Everything from pulling on the leash and jumping up, to eating something you dropped on the floor and chasing the cat, has been blamed on a dog’s search for supremacy or an owner’s lack of leadership skills.
It really is a wonder that we call dogs man’s best friend at all, what with this supposed friend’s constant attempt to overthrow us. You feed him, bathe him, care for him and in some cases even clothe him, you take him to the vet when he’s sick and give him a comfy place to sleep when he’s tired, and how does he repay you? By staging a coup d’état! The nerve! But how did this misguided notion of rank come to be?

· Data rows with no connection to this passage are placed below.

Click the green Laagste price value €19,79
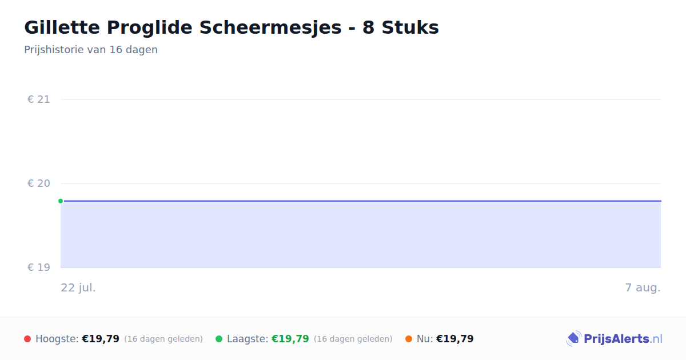Image resolution: width=686 pixels, height=360 pixels. coord(290,339)
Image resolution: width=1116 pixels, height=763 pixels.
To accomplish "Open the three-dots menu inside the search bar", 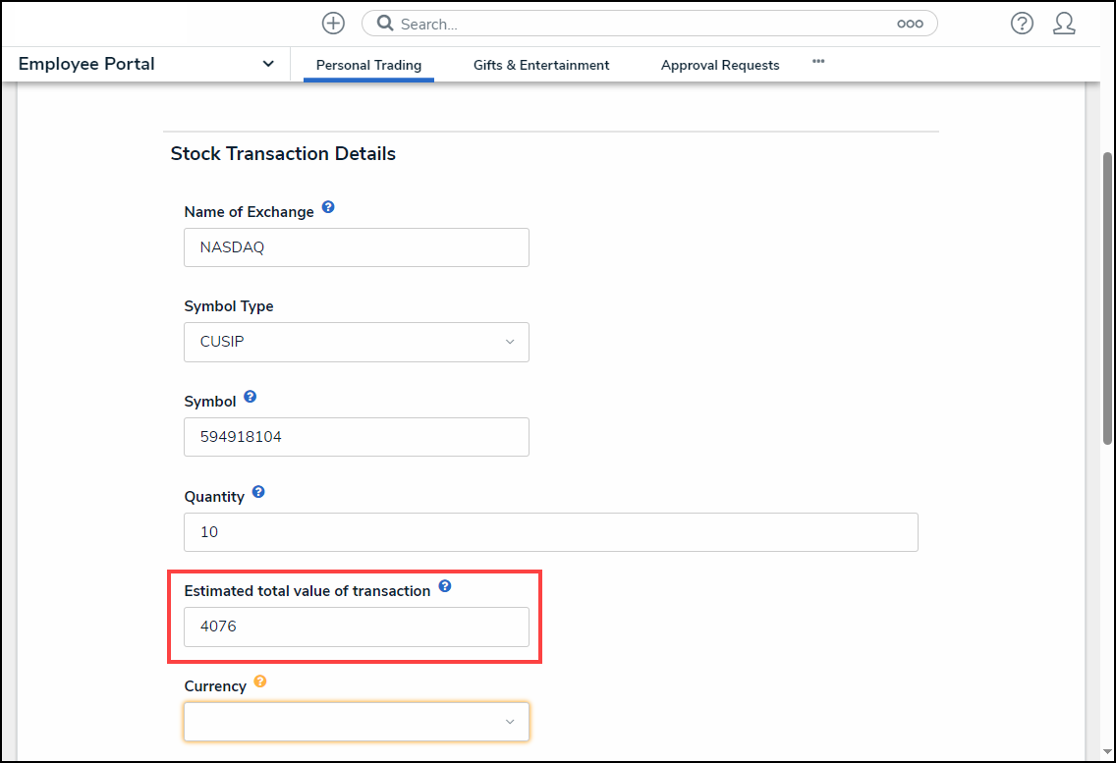I will [910, 23].
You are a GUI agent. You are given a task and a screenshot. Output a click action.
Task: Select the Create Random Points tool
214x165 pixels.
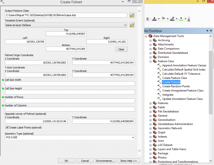click(x=176, y=86)
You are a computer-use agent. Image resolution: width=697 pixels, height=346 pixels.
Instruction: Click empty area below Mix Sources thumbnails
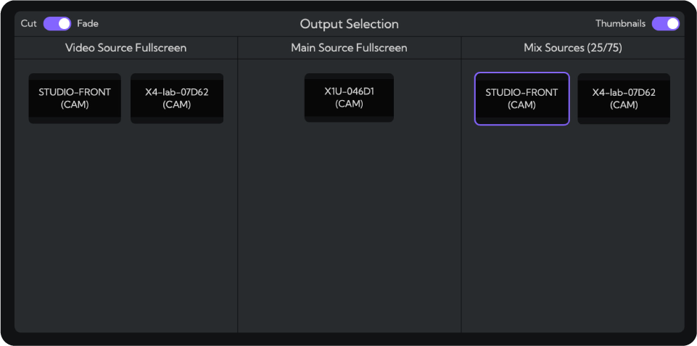572,225
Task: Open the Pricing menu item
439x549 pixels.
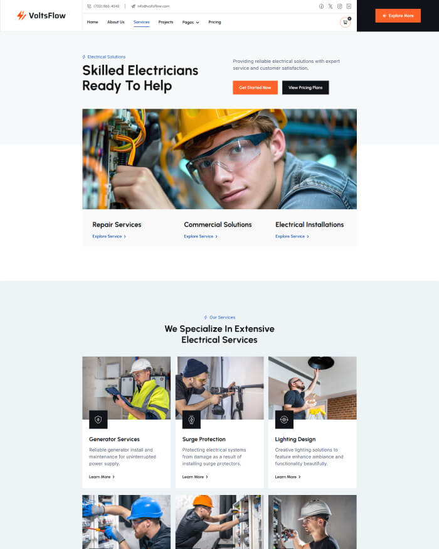Action: click(x=214, y=22)
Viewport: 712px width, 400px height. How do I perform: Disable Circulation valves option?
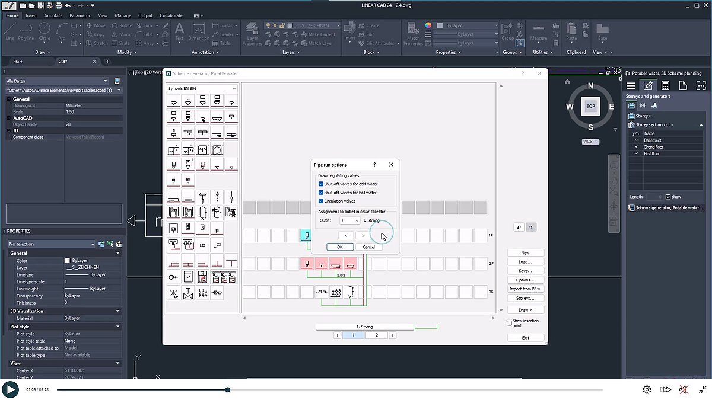click(x=321, y=201)
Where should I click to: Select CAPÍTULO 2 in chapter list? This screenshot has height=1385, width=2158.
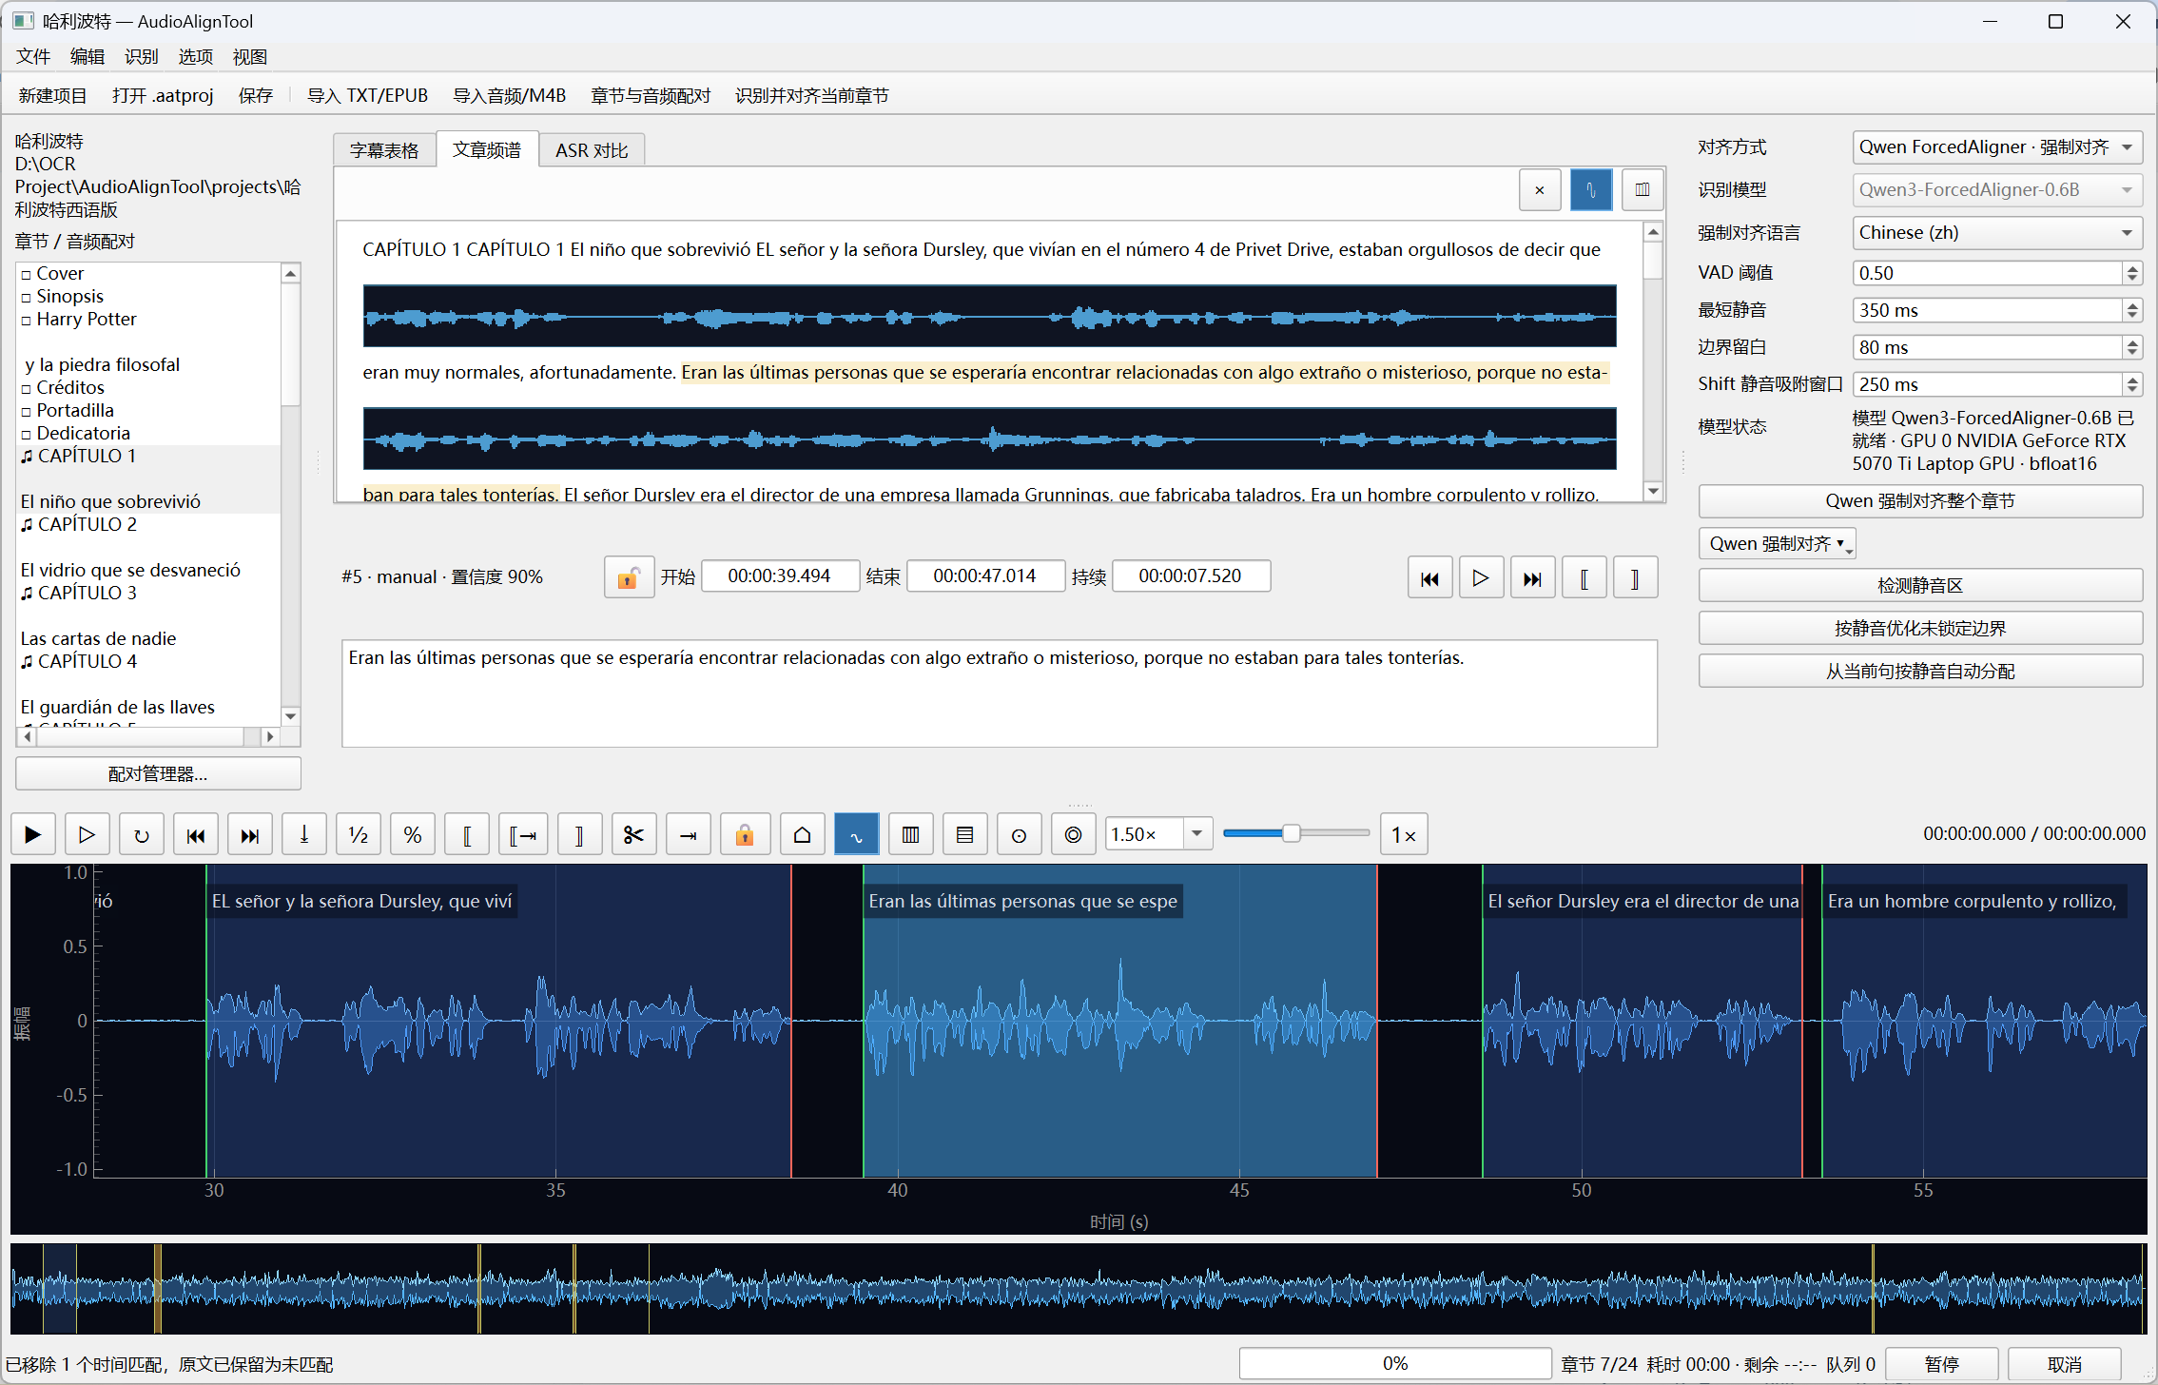point(87,524)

We all know that wolves dominate one another, they have a strict hierarchy where subordinates are denied prime resources and individuals are constantly battling for dominance, right? Well, no, that’s not exactly how it works. It turns out that our previous notions of lupine social behaviour were based on captive wolves. Individuals from different packs were forced to live in close proximity of each other, a highly unnatural condition for them, leading to highly unnatural behaviour. The bloodbaths over resources were the result of stress, whereas in the wild, there are no rival packs because space is not an issue.
In the wild, a wolf pack is made up of a monogamous pair and two or three generations of offspring, who leave the pack upon reaching sexual maturity (at around two years of age). Free-ranging dogs, especially those in a more urban setting, prefer a solitary life. They are opportunistic scavengers eating bits of foods here and there, they don’t need to hunt in groups because they don’t hunt large prey.

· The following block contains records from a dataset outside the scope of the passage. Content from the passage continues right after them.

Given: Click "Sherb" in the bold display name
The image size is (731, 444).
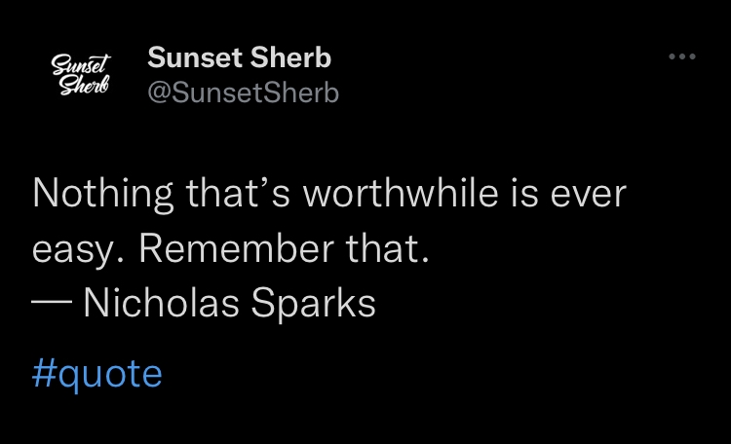Looking at the screenshot, I should pos(290,57).
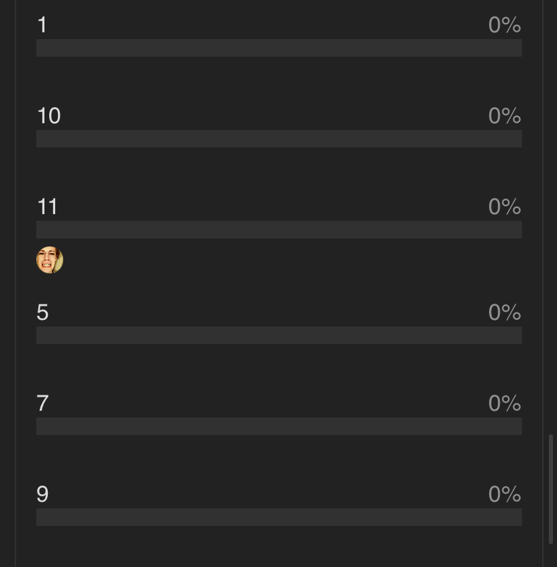Click the 0% result beside option 10

[505, 116]
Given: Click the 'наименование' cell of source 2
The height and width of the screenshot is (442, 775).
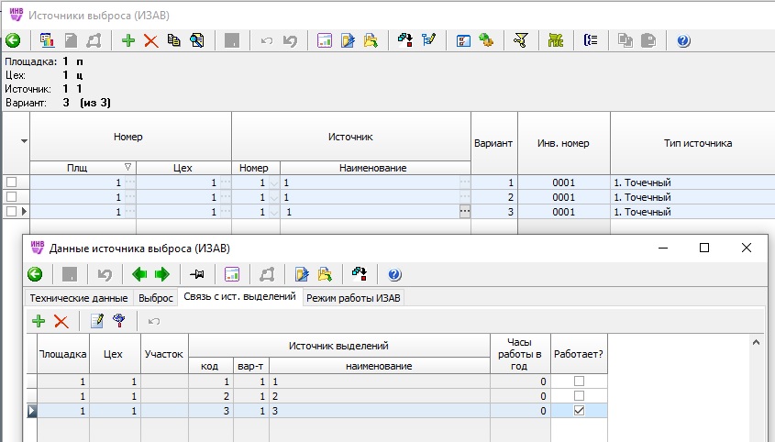Looking at the screenshot, I should pos(380,396).
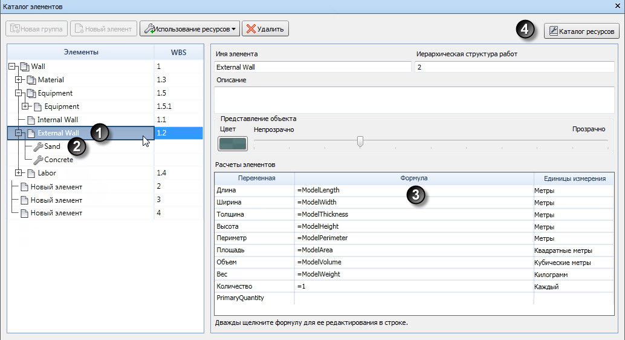Select the =ModelVolume formula cell
This screenshot has height=340, width=625.
click(414, 262)
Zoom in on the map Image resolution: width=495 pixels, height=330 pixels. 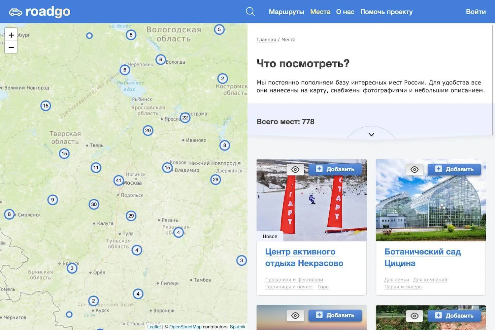pos(11,35)
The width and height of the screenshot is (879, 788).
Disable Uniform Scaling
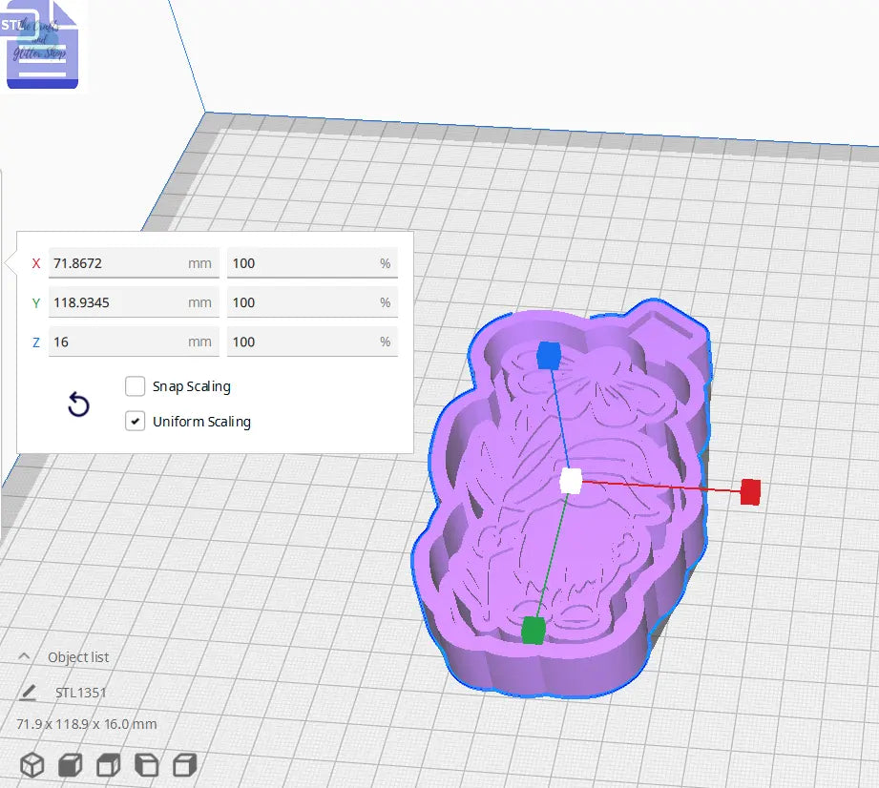pyautogui.click(x=135, y=421)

In wolves, all members of the pack are involved in one way or another in rearing the young and obtaining food, whereas dogs are not monogamous and only the mother is responsible for raising her pups. In certain areas (typically rural) where dogs have been found to roam in loose groups (‘membership’ is only temporary) a pregnant female will separate herself from the rest of the group to give birth and care for her young. So, you can see the obvious flaw in applying wolf behaviour when studying dogs. Dogs and wolves are distant relatives (despite being of the same species) and thus not ethologically interchangeable. It’s not that these groups lack any semblance of structure, it’s that hierarchy is only important in a few situations, much like it is for us humans.
Since it has been “common knowledge” for decades that wolves are constantly battling for dominance, it’s easy to understand how so many dog owners could mistake a simple lack of manners for an attempt to climb up in rank, but the truth is that your dog is no more dominant when he dashes out the door than the person who just zipped by you in order to secure that last little spot in the elevator you were about to walk into. He’s no more an alpha when he lunges for the food you dropped than the lady who snatched up that sweater you just put down for a moment. These individuals aren’t trying to assert their dominance, they’re just plain rude: they’ve put their needs ahead of the needs of others. Dogs, like people, who aren’t taught to behave properly cannot be expected to know how to do so.
Does this mean your dog shouldn’t be taught any boundaries or rules? Of course not. But adhering to the dominance theory is not the way achieve this. It is very flawed, and used to justify the use of compulsion in dog training. A dog will not fulfill a request for three main reasons: she is frightened, unsure or what to do or simply more motivated to do something else… Not because she is dominant! Just like humans, dogs do better with a benevolent role-model and leader, rather than a tyrant.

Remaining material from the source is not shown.